J’Adore: 20 años de sutileza y carácter

J’Adore: 20 años de sutileza y carácter

Han pasado casi 20 años desde que esta icónica fragancia se reveló al mundo.

En contracorriente, mientras todos buscaban esencias acuáticas y masculinas, Calice Becker, perfumera de Dior en 1999, le apostó por la belleza floral del jazmín en el corazón y con notas de salida de durazno, magnolia y melón; desde hace ocho años la imagen de J’adore es Charlize Theron, quien representa la elegancia y sofisticación que el perfume exuda desde su presentación.

El oro, la sensualidad, aquello que brilla… la maravilla de J’adore es que, a la fecha, continúa reinventándose y, como el genio de la pintura Henri Matisse lo hacía, busca encontrar diferentes versiones de sí misma para que cada una de las mujeres que lo eligen se sientan representadas por aquello que portan.

Recientemente, la marca sorprendió al mundo de la belleza revelando que darán a conocer una nueva fragancia que se sumará al clásico J’adore. Será la primera en 20 años y tendrá como rostro a la reconocida actriz Jennifer Lawrence. Este perfume, aun sin nombre, será, sin duda, tan icónico como su predecesor. Repasamos la historia de J’adore y sus versiones a la espera de este hito de la belleza.

Una declaración de amor

Una de las últimas novedades del icónico J’adore es su versión J’adore in Joy, que también fue creada por el perfumero original, François Demachy. Se trata de una fragancia que evoca a la pasión por la vida, con una fuerza que invita a quien la use a sentirse alegre por el simple hecho de existir.

Su aroma se inspira en el mismo ramo de flores de J’adore –jazmín sambac, neroli y nardo–, pero con un giro sorprendente: una flor de sal inesperada y de un Ylang Ylang a medida, con toques precisos de durazno que brinda placer al instante.

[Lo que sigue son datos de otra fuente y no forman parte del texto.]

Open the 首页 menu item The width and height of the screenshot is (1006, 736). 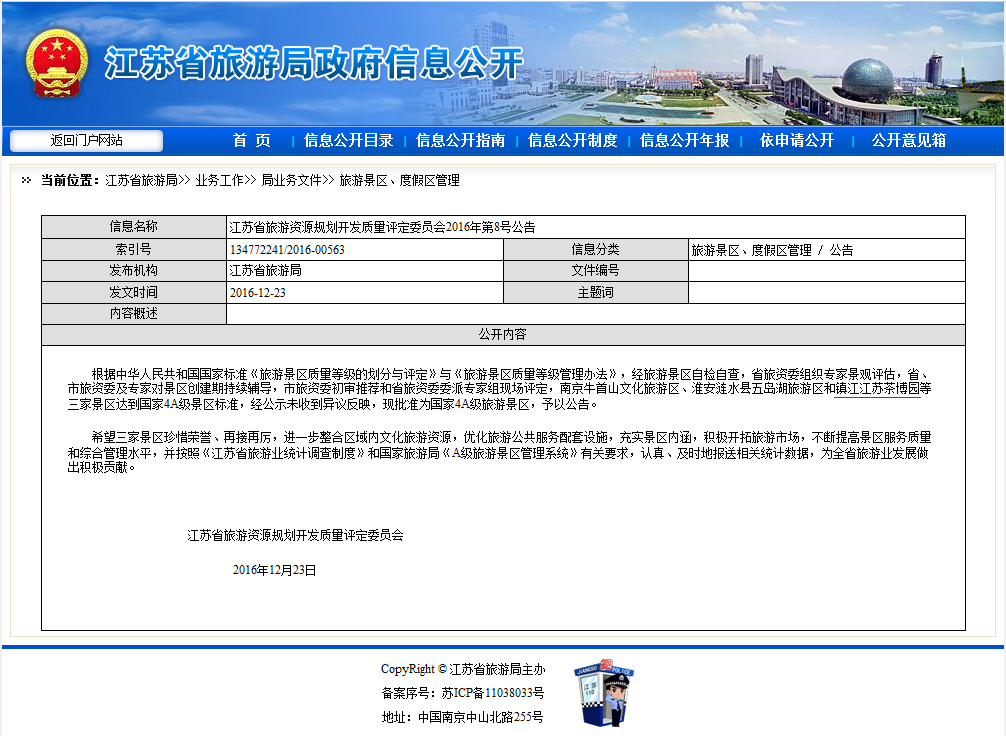coord(252,141)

Nacido en Glasse –pueblo favorito de Christian Dior y en donde se encuentra su casa, el Château de La Colle Noire–, François Demachy logró fusionar el carácter floral con un nuevo acorde, que resulta en un dulce-salado, lo cual, si bien resulta suave, también mantiene un frescor inolvidable.

“Con J’adore In Joy he creado un acorde afrutado-salado inédito para que las flores blancas brillen. Una ‘flor de sal’ de actitud actual, que emana lite- ralmente alegría”, asegura François Demachy, quien seleccionó una calidad precisa de Ylang Yylang, proveniente de Madagascar.